BALDWIN: I'm listening to you. I'm also listening to, you know, some Republicans, one congresswoman who was just on the air today, you know, reinforcing the president's point about cost. Let me play her side of this and then I want your response.


REP. VICKY HARTZLER, (R), MISSOURI: It's a totally different policy change here. These are individuals that have a medical diagnosis of gender dysphoria, which could require very costly medical treatment. I had an intern that was denied the ability to go into the military because she had a bunion on her foot and the argument was that this may cost the military, and she may have to go through surgery. Right now, we have people who cannot serve in the military with asthma or with flat feet, so why would we allow individuals to come in, although they're very patriotic and we appreciate their desire to serve, but who have these medical issues that could be very, very costly.


BALDWIN: Kristen, let me point out, when Wolf pressed her, she had other numbers. Her numbers weren't from some formal study. She later said it was from her office. But on the cost side of this, what do you make of the financial argument against this.

BECK: The thing is, you're talking about cost and you're talking about recruitment and that's something that we have to consider also.
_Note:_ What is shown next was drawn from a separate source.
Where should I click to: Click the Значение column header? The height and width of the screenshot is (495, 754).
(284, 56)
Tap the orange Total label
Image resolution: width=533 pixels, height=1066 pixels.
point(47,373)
This is two different lines of effort. There is recruitment and there is retention. And that's something that needs to be clarified. Now, were they talking about recruitment or retention? A lot of people already serving in uniform who are serving with honor. Are you going to break those contracts? And make them leave the military? Going to kick them out? Are you going to witch hunt those folks or are you talking about recruitment? That needs to be clarified and I don't think that was clear with President Trump's tweet.

BALDWIN: Right. I don't think it is clear yet and that's why the question is precisely the one you pose. We also read this tweet from California Democrat Mark Takano, the president just went on Twitter to attack 15,000 trans service members who are risking their lives to protect our freedom.

How brave, he says. Sarcastically, obviously. I mean, obviously, you have friends who are serving actively and also who are transitioning. Have you talked to any of them? How are they feeling?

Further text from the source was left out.